Prendre la parole en public est une des craintes les plus répandues. Qu’on manque de confiance en soi ou pas. Il est vrai que bien parler en public et captiver son auditoire demande de la pratique. Cependant, réussir sa prise de parole en public n’a rien d’insurmontable et pour ce faire il faut :

  1. Capter l’attention de son auditoire 

Qui sont les personnes à qui vous allez vous adresser ? Qu’attendent-elles de cette intervention ? Quel vocabulaire emploient-elles ?… Tout ceci vous permet, à vous, narrateur, de capter l’attention de votre auditoire en utilisant les bons mots, les bonnes anecdotes qui parlent à votre public, en utilisant la gestuelle adéquate…

  1. Regarder loin pour être entendu

La voix se porte où le regard se porte. Si vous ne regardez que le premier rang, il y a de fortes chances pour que les milieu et fond de salle ne pipent pas un mot de votre discours. Votre voix se doit d’être suffisamment haute pour être audible de tous. Répétez votre discours à voix haute pour prendre cette habitude du parler haut et fort.

  1. S’entraîner encore et encore

Répétez votre discours devant un miroir, quelques proches qui pourront vous donner un feedback constructif ou bien encore filmez-vous. Cela vous permettra de repérer certains tics de langage ou de postures liés au stress.
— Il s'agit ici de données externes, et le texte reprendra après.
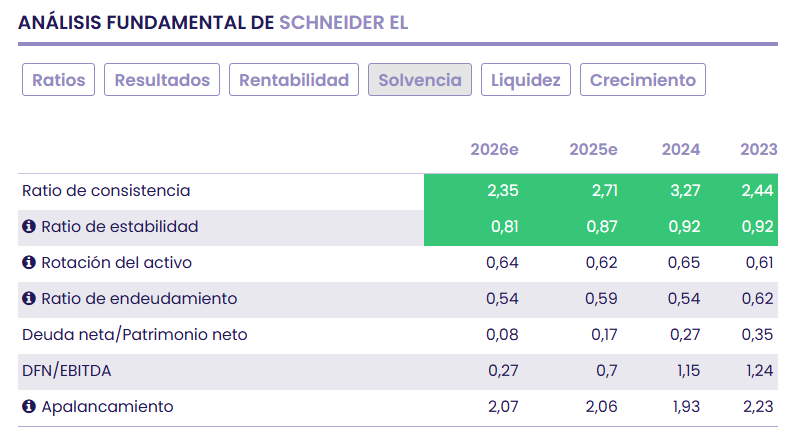Show the Crecimiento tab
792x438 pixels.
click(642, 80)
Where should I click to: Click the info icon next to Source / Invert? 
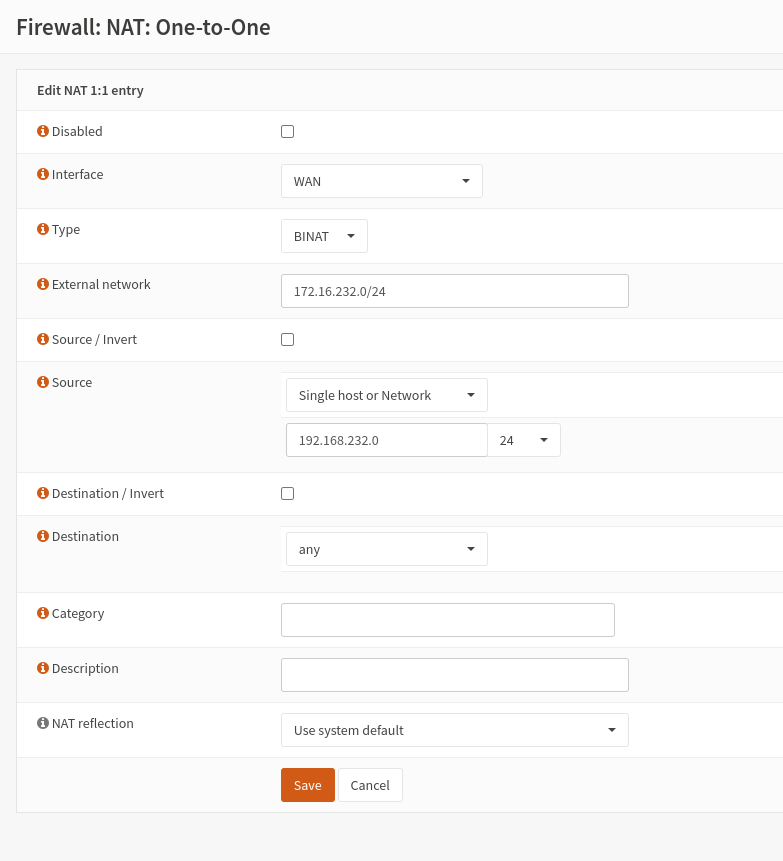point(43,339)
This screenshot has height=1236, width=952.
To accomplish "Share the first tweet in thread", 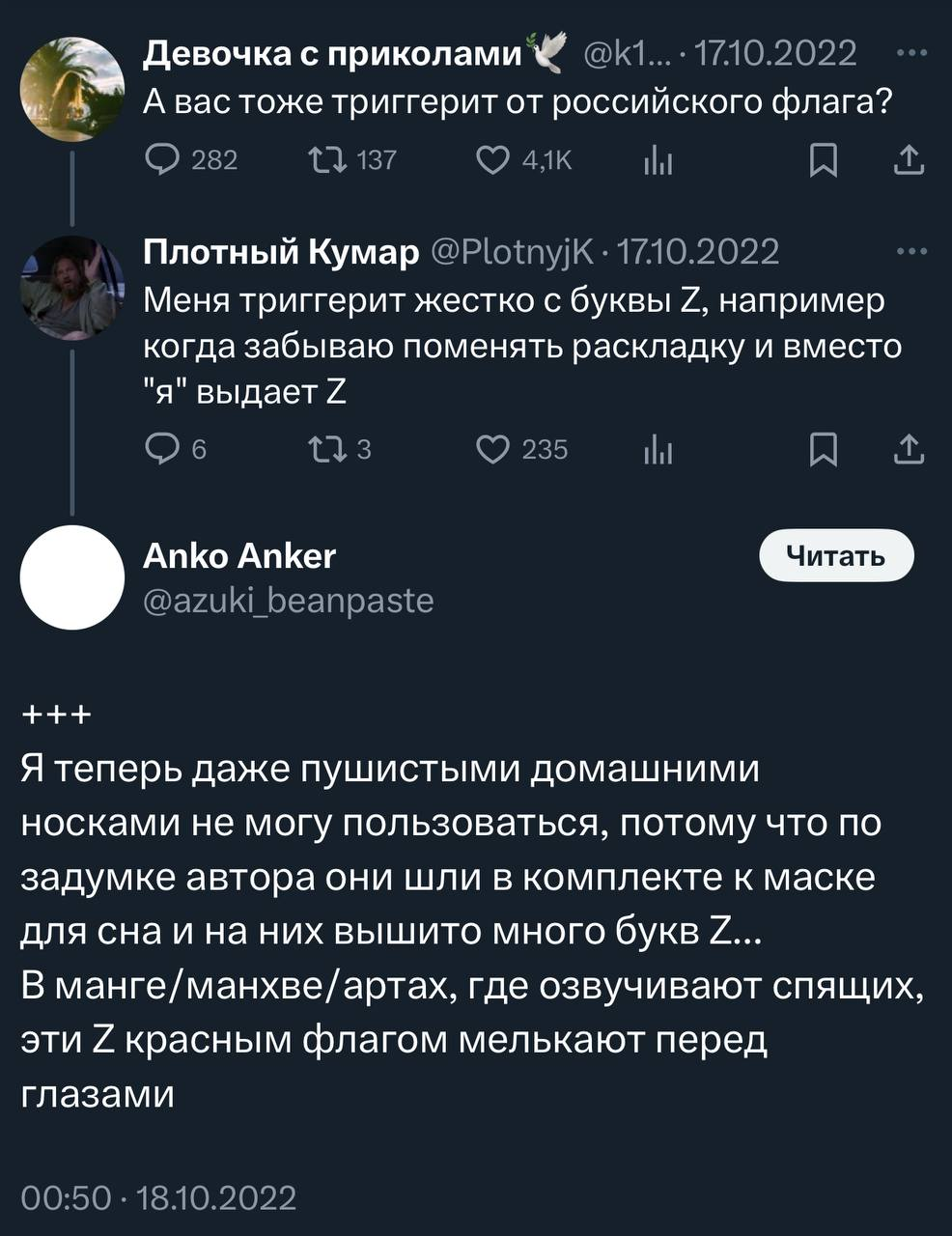I will (909, 159).
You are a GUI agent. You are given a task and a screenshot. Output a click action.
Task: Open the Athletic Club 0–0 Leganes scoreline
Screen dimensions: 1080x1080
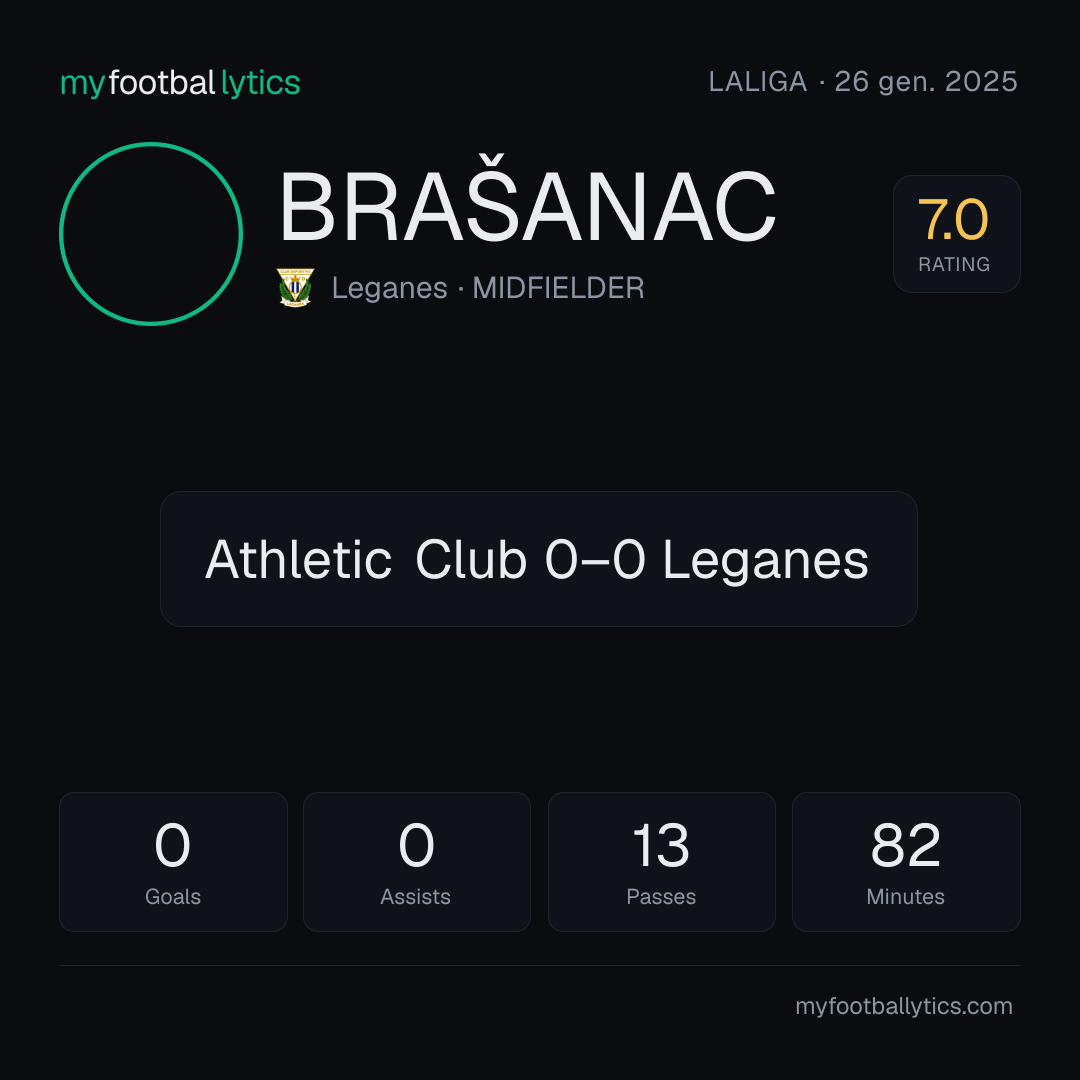[x=539, y=559]
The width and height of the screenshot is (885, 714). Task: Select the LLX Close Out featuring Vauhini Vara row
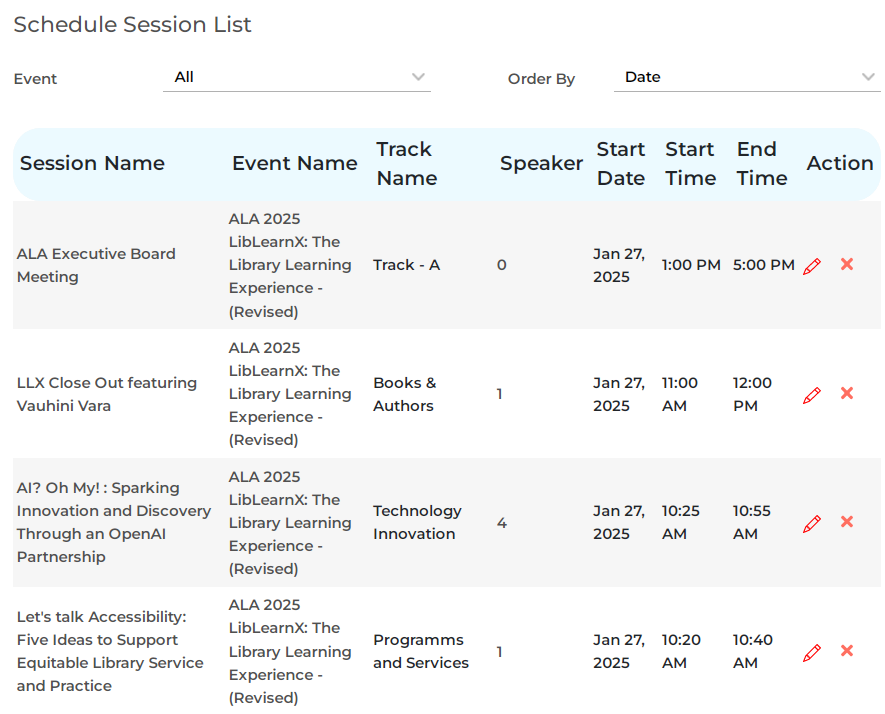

  1. Réagir aux aléas d’une intervention en public

Bafouillage, trou de mémoire, tremblote, lapsus… Nul n’est à l’abri d’un petit – ou grand – moment de panique devant un auditoire. Il est important d’apprendre à réagir en de telles circonstances :

    • Vos mains tremblent au moment de votre prise de parole ? Apprenez que ce n’est pas systématiquement visible par l’assemblée. Une astuce si vous souhaitez toutefois garder un aide-mémoire en main et redoutez la tremblote : utilisez du papier cartonné. Le tremblement sera moins perceptible.
    • Vous avez peur d’avoir un trou de mémoire ? Notez les grandes lignes de votre intervention sur une fiche cartonnée. Pas de phrases. Uniquement des mots clés qui sauront instantanément vous redonner le fil de votre message. Vous n’avez pas de fiche ? Soyez suffisamment à l’aise pour demander l’aide de votre assistance. Cela aura même parfois pour effet de captiver à nouveau certains auditeurs perdus !
    • Vous bafouillez ? Venez de faire un lapsus embarrassant ? Soyez spontané. L’humour, notamment l’autodérision, est bien souvent efficace, car cela permet de détendre l’atmosphère.
    • Un interlocuteur s’immisce de manière impromptue, vous coupe la parole, vous prend à partie ? Ne vous laissez pas emporter par les émotions. Restez maître de votre intervention. Rappelez posément les règles de la bienséance ainsi que l’ordre du jour, le cas échéant. Faites savoir à cette personne que vous êtes ouvert à un échange ultérieur sur la question. Soyez poli, posé, mais ferme.
  1. Apprivoiser son public

Lors d’une intervention devant un parterre de personnes inconnues (comme lors d’une conférence, par exemple), il est opportun de saluer à l’entrée de la salle, par exemple, les auditeurs qui arrivent. Cela permet de vous familiariser avec les visages qui vont vous scruter pendant de longues minutes.

Par ailleurs, vous pourrez également déjà repérer quelques “alliés” dont vous ressentez les bonnes ondes – et à l’inverse, les individus dont vous ressentez inconsciemment la non-adhésion à votre cause. Ces derniers sont à ce propos d’excellents moteurs. Considérez-les comme un challenge : ce sont précisément ces personnes qu’il vous faut convaincre. Pendant votre allocution, gardez-les en point de mire et observez leurs réactions : c’est ainsi que vous pourrez percevoir l’effet de votre prise de parole sur votre public.